ONE of the Western Cape’s top police officers has called for a review of South Africa’s war on drugs.
And the SA National Council on Alcohol and Drug Dependence (Sanca) and the Central Drug Authority (CDA) agreed with the province’s deputy police commissioner, Jeremy Vearey, that a strict regime of law enforcement and demand reduction had been ineffective in fighting the use of illegal drugs.
In a status update posted recently on Facebook, Vearey used the example of a Liverpool psychiatrist, John Marks, who while consulting for Britain’s National Health Service in the early 1980s, gave crack cocaine and heroin to his drug-addicted patients to prevent them from “robbing and mugging to fund their habit”.
Marks’s programme was eventually shut down in 1995 after much controversy over his methods.
Vearey argued the ap-proach to “the war on drugs” in the UK in the 1980s and early 1990s was very similar to the current one in South Africa, especially the Cape Flats. “While the socio-economic conditions still remain what they systemically are as here, the human and social costs during Marks’s time qualitatively changed for his prescription patients, their families, the local community and the police.
“In my experience as a police officer on the Cape Flats at the receiving end of the rhetorical war on drugs, I have heard many doctors, police officers, parents of addicts and addicts like those of Merseyside and Widnes speak the same language on how to deal with the drug problem and the failed war on drugs. Perhaps it’s time to listen to them, instead of those who talk about, for and on behalf of them, without really hearing them,” wrote Vearey on his Facebook page.
Vearey said he preferred to not comment further on the matter, but stood by his Facebook statement.
Sanca spokesperson Adrie Vermeulen said South African authorities were dealing with the demand reduction side of fighting drugs.
“The focus is not where it should be, it should be on prevention. It starts with our communities and families… We’re putting a Band-Aid on the problem,” said Vermeulen.
She said instead of law enforcement, the focus should be placed on the root causes of addiction, which, according to her, were poverty and unemployment. Vermeulen said
Sanca treated about 12 000 people a year and reached around 300 000 through its drug prevention campaigns.
The Central Drug Authority estimates that South Africa has about 2 million drug users. “We’re still not reaching enough people.
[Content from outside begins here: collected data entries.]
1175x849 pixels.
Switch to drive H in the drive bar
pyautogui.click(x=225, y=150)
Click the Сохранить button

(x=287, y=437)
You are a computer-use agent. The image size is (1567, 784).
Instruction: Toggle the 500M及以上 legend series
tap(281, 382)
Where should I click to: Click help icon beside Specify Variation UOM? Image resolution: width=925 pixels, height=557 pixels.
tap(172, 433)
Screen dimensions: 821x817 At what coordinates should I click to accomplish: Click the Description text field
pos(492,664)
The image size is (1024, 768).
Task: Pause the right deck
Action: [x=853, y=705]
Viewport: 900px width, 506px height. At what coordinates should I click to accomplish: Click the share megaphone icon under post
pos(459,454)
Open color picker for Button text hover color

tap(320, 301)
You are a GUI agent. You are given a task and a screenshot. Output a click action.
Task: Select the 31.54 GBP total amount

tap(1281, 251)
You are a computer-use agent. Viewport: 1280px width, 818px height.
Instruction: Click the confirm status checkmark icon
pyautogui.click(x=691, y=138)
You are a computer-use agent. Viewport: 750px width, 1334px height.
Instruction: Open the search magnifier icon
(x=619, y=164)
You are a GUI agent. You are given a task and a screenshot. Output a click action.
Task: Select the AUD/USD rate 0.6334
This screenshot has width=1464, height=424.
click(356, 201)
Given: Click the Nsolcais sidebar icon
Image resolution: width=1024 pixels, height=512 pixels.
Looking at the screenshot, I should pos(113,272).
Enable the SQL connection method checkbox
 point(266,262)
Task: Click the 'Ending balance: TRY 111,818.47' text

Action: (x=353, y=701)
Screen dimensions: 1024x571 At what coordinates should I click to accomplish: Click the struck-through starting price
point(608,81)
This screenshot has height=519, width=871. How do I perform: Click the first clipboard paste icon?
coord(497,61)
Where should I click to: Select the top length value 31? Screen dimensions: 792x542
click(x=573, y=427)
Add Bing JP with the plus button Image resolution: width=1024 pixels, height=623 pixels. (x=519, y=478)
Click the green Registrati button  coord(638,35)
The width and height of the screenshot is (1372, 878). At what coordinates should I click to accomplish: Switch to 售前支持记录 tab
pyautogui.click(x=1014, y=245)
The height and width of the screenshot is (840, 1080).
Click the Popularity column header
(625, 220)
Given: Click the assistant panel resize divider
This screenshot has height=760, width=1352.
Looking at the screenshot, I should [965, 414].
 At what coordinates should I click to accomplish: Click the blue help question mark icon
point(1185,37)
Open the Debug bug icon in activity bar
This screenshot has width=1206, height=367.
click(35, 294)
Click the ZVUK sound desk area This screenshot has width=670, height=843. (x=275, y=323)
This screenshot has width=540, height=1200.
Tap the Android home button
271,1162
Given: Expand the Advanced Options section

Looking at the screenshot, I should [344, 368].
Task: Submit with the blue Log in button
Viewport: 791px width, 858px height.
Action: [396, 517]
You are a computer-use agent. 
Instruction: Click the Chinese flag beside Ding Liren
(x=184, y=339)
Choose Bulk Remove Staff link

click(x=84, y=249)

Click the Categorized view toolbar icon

Our focus is not just illegal drugs, but also over-the-counter medication,” said Vermeulen.
Sultan Bahu Treatment Centre director Shafiek Davids said the best treatment for drug addicts was “opiate substitution therapy”.
CDA chairperson Mogotsi Kalaeamodimo said he agreed with Vearey that drug dealers should not have excessive power, and that the authorities had to ensure that South Africans were protected and safe. “When we rehabilitate people… there are certain substances that are used to take out certain drugs from the system… that is exactly what we are doing,” said Kalaeamodimo.
He said the trend internationally was to push for “substitution therapy” for specific cases of drug abuse.
The national Department of Social Development disagreed with Vearey and called his statement “unfortunate”.
“Law enforcement is also requested to strengthen their role to deal with the supply of drugs,” said spokesperson Lumka Oliphant.
Mitchells Plain, the area where Vearey was previously the cluster commander, has had the highest number of drug-related crimes in South Africa, with 6 044 incidents recorded for 2014. SAPS crime statistics showed that 60% of reported crime was fuelled by drug abuse, while this number stood at 80% in the Western Cape.